**The problem:** Lines containing the word "Given" are the ones to copy from the records below.

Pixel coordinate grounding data
-*-
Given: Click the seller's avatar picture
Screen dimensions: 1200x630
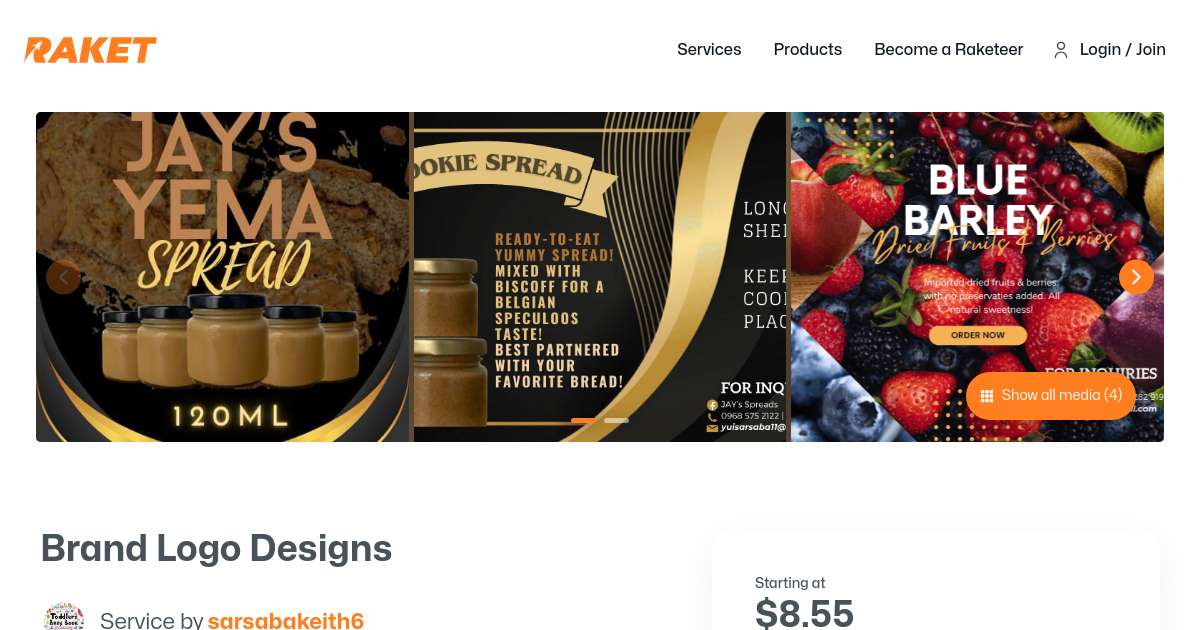Looking at the screenshot, I should (64, 617).
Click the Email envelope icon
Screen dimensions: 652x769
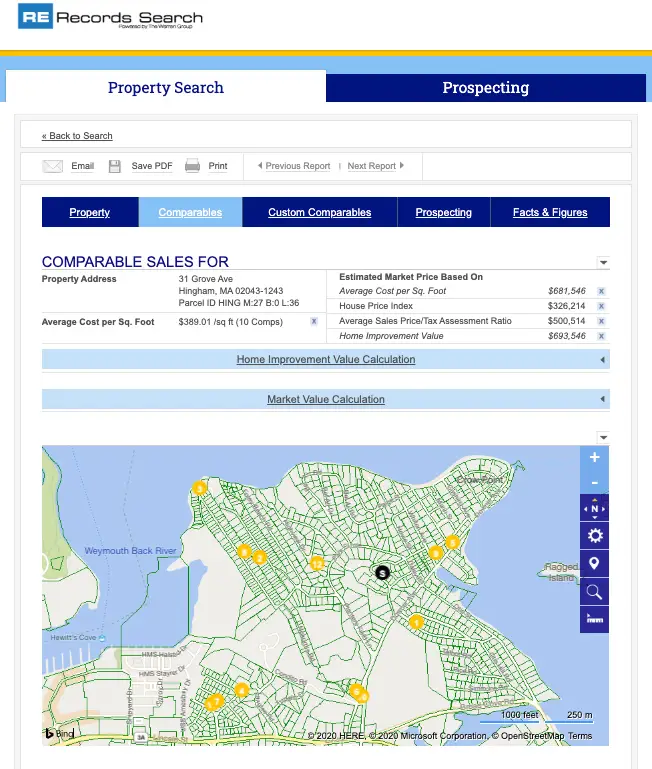[x=53, y=166]
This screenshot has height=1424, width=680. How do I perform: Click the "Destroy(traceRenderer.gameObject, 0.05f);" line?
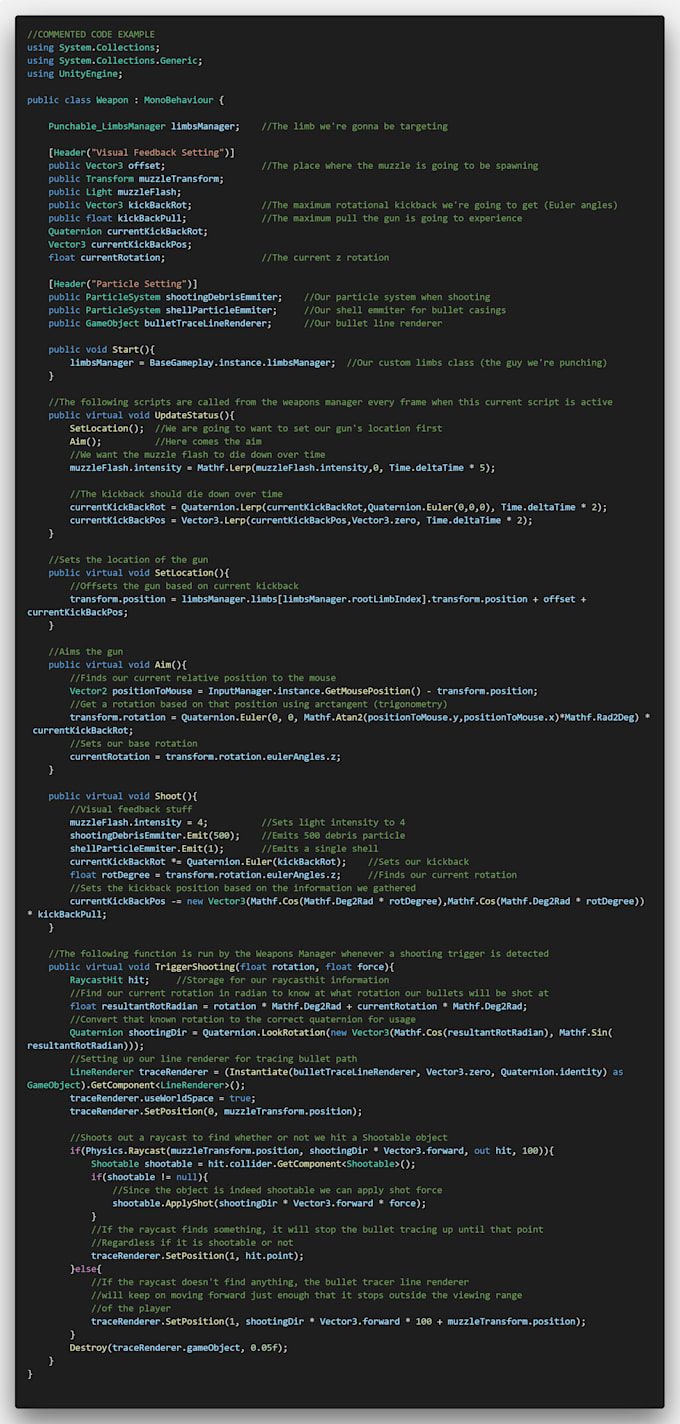178,1347
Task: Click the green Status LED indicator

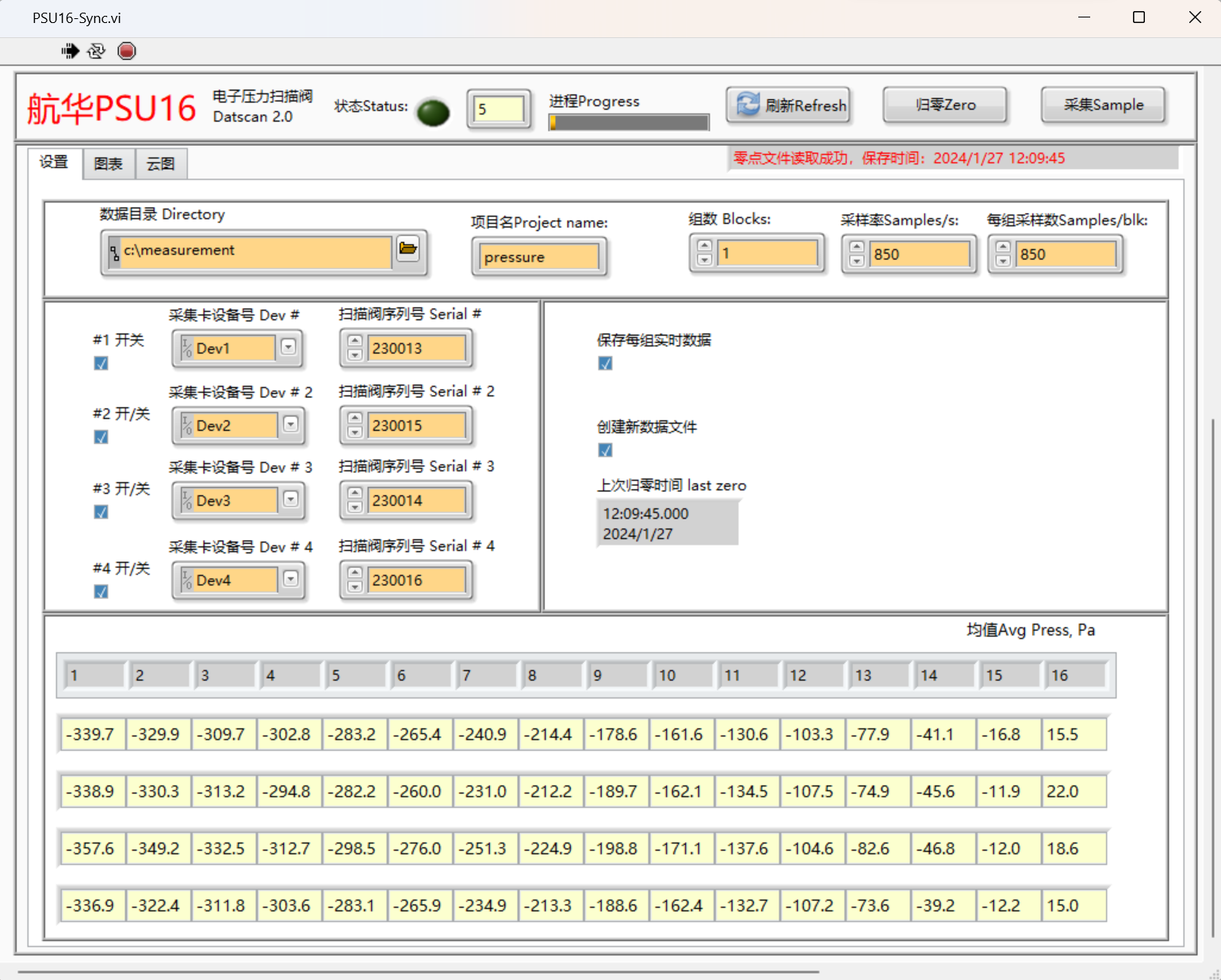Action: [433, 113]
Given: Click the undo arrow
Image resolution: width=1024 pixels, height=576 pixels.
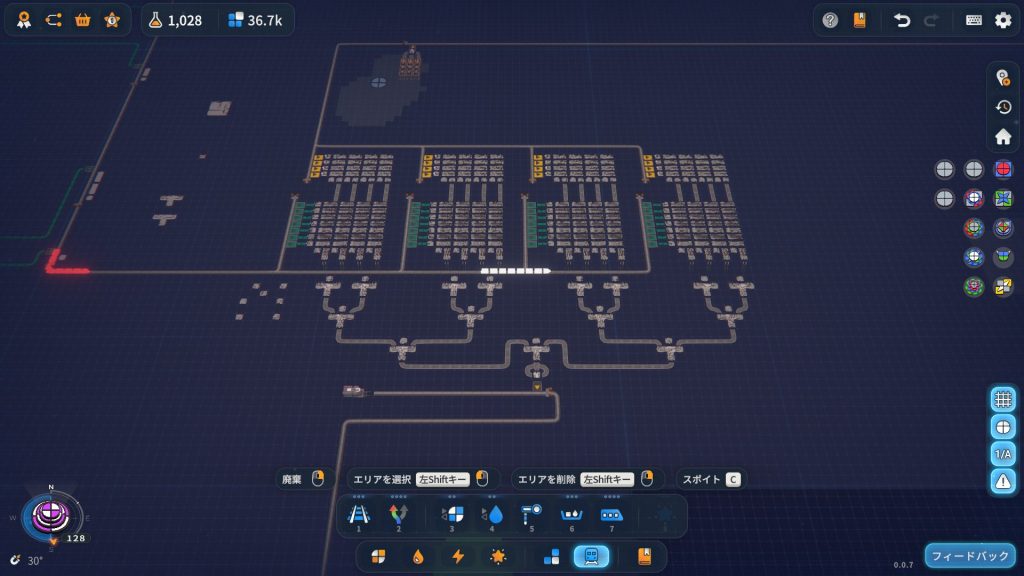Looking at the screenshot, I should (902, 20).
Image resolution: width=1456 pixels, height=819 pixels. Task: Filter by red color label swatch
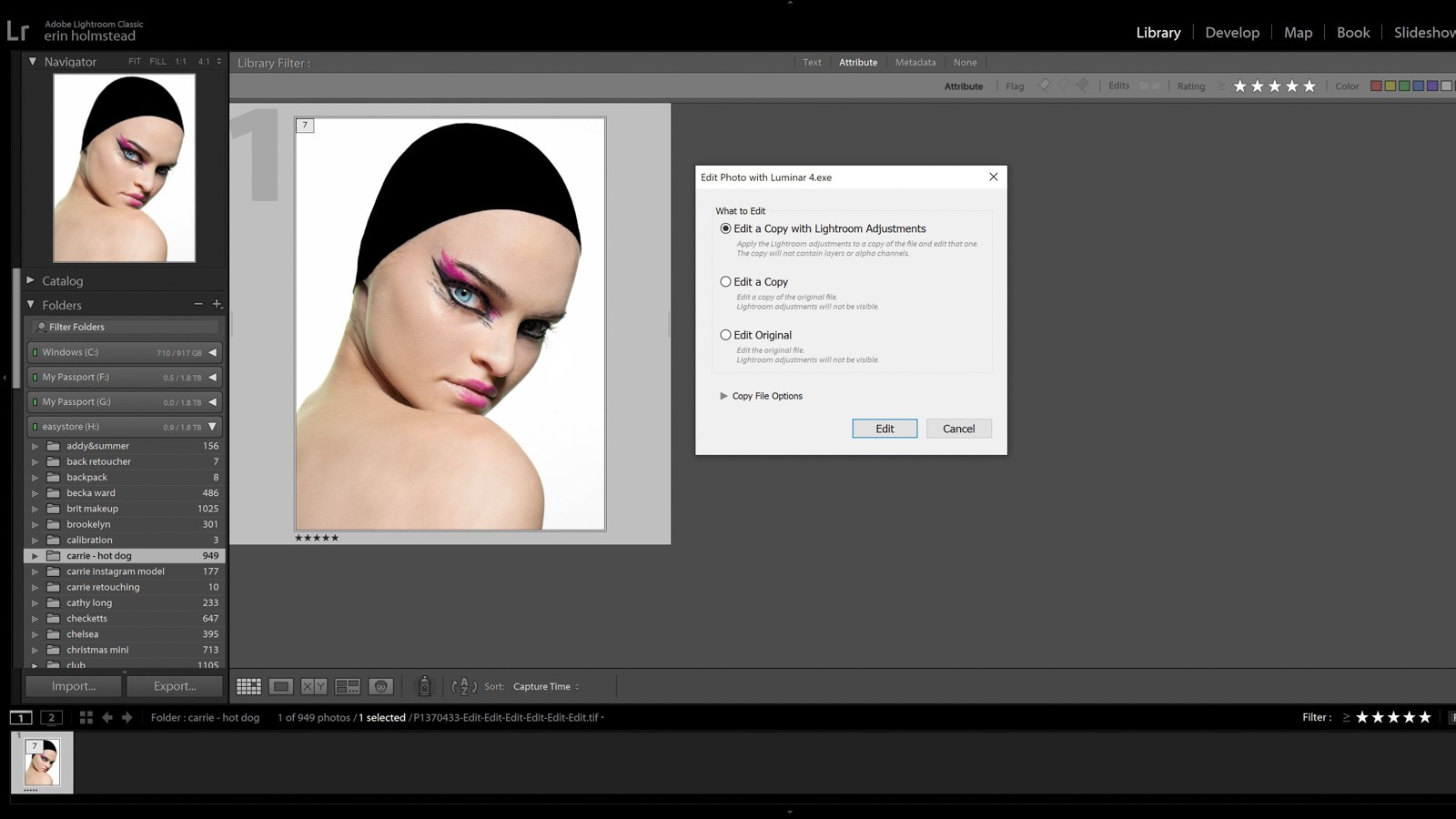[1376, 86]
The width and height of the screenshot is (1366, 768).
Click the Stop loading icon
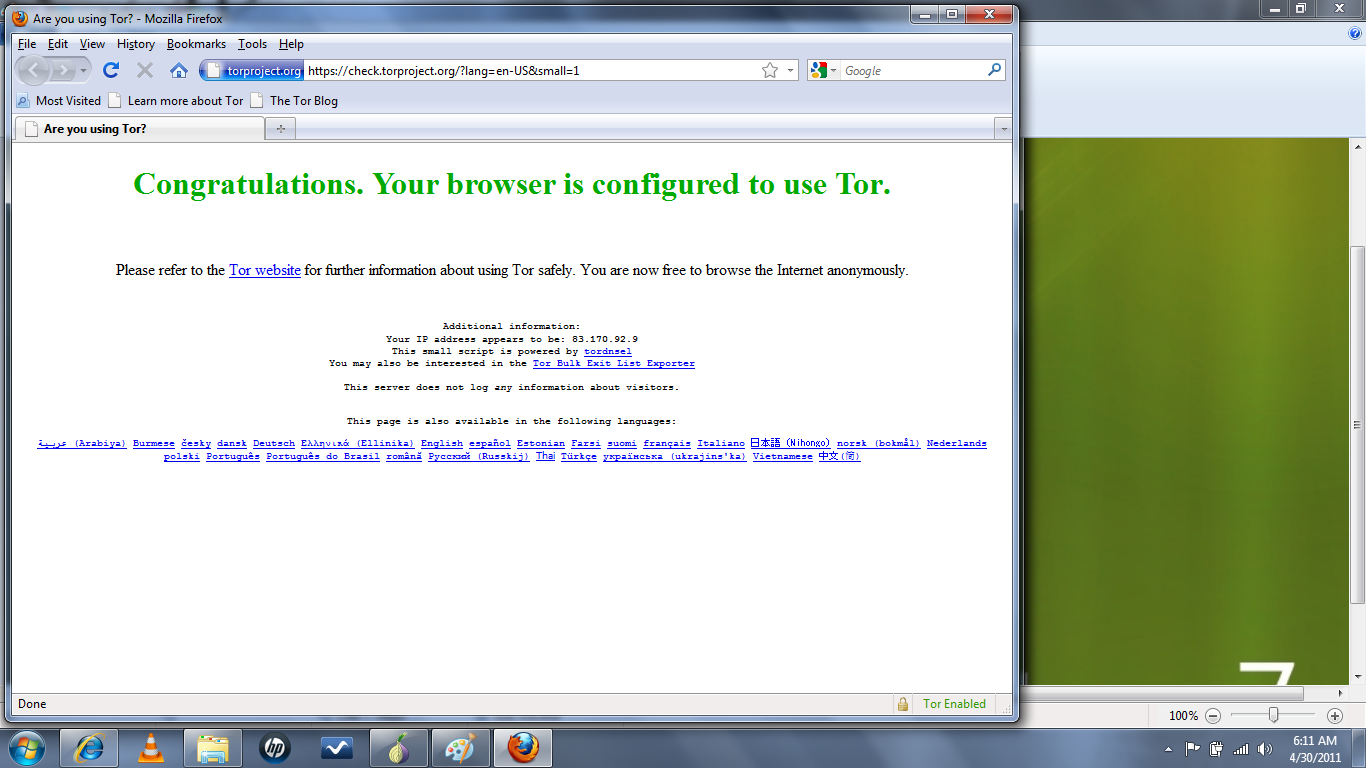[144, 70]
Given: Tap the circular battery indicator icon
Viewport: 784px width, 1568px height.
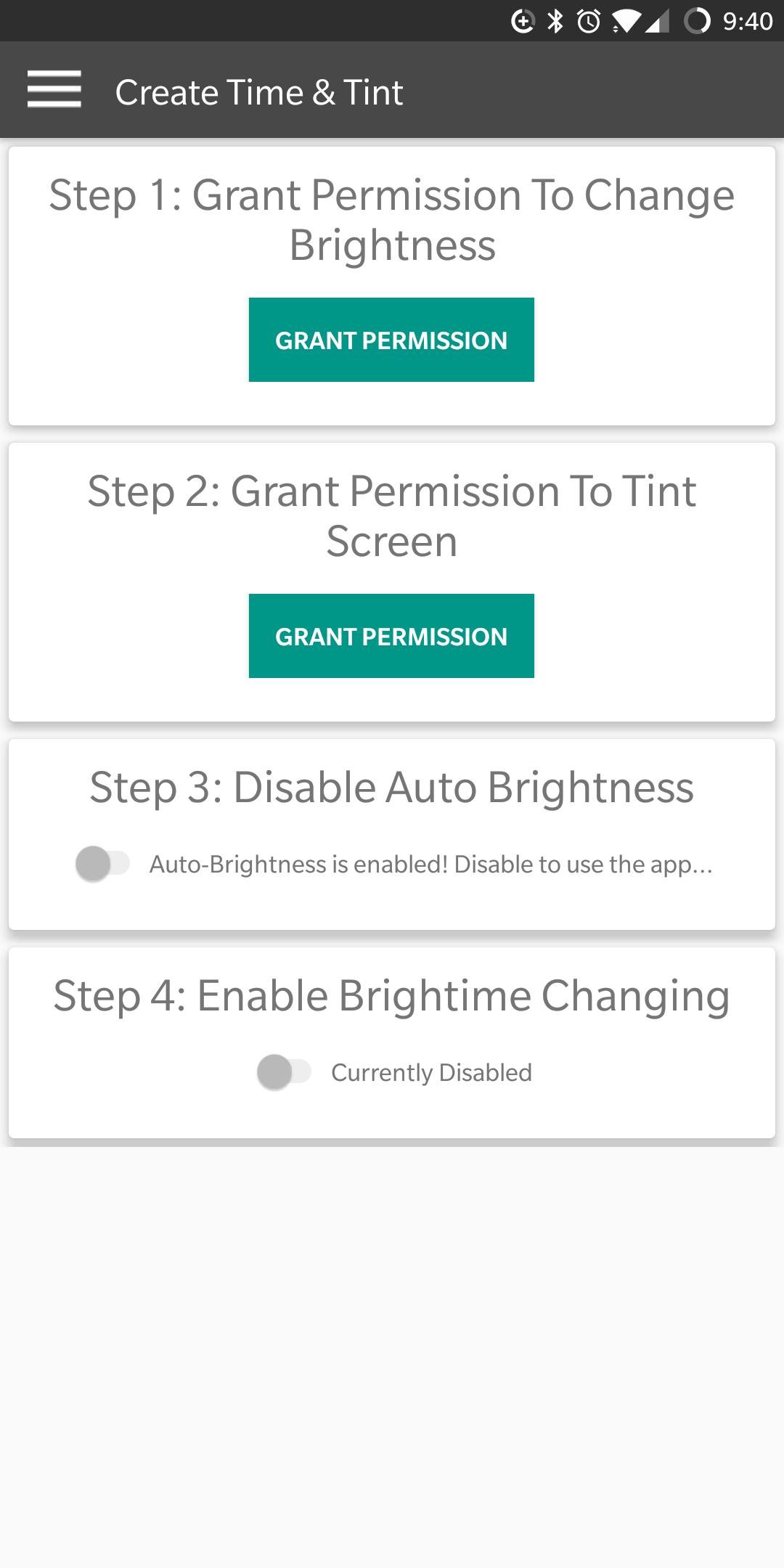Looking at the screenshot, I should [x=697, y=22].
-*-
**Solution below:**
Given: Click the seller's avatar picture
Given: Click the undo arrow
Given: Tap the circular battery indicator icon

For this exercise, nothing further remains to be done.